Some of the main reasons contributing to the stress levels as highlighted by the surveyed women are:
1. They are expected to fulfill all the traditional duties.
In this fast-paced world, it is almost impossible to take care of a family single-handedly. Even though women's rights have broken new ground in ensuring that social inequality between the sexes is slowly closing, they are still expected to do all the house-hold work. Women who focus on their careers and assert their independence often find themselves saddled with much of the child-rearing burden. Despite having to work 8 to 10 hours a day their husbands still expect them to be traditional wives and mothers, which can be infuriating.
2. Husbands don’t help around in the house.
Most men in the US were brought up in households where their mothers did all the work while fathers relaxed on the couch after work. As a result, this is what they expect from their wives. They expect them to take a major share of the responsibility of cooking, cleaning, and looking after the kids, and this can be exhausting, especially when the women have full-time jobs that may be even more stressful than their husbands' jobs.
3. After a while husbands stop investing in their marriage.

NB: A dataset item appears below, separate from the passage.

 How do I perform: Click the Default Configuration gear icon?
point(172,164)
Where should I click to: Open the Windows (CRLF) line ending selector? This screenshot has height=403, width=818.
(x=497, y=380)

Many husbands forget how much their wives do to keep them happy and forget to invest in their relationship a few years into marriage. Most men, after having kids, believe that the shared responsibility of parenting ensures that they will stay connected. However, this faulty reasoning is why so many couples have quarrels and misunderstandings because they fail to spend quality time with each other apart from the kids. The lack of romance and courting leads to added stress and feelings of deprivation.
4. They are left to play the bad cop while parenting.
Parenting is as tough as anything can be and unfortunately, wives are left to play the ‘bad cop’ when parenting. They have to take on the role of the disciplinarian, ensuring that their children stay within reasonable bounds and learn to live with certain values and morals. That is not it, their efforts are undermined by the husbands playing the ‘Good Cop’. They usually let their children slack off or violate certain boundaries just to bond with them, which can be frustrating to their wives.
These are only some of the issues women have to face every day in their lives. It is no wonder they feel that their husbands are a bigger source of stress to them than their kids are. The study also reveals that this is why most women feel relieved either on the loss of their spouse or after a divorce which is a shocking yet understandable result.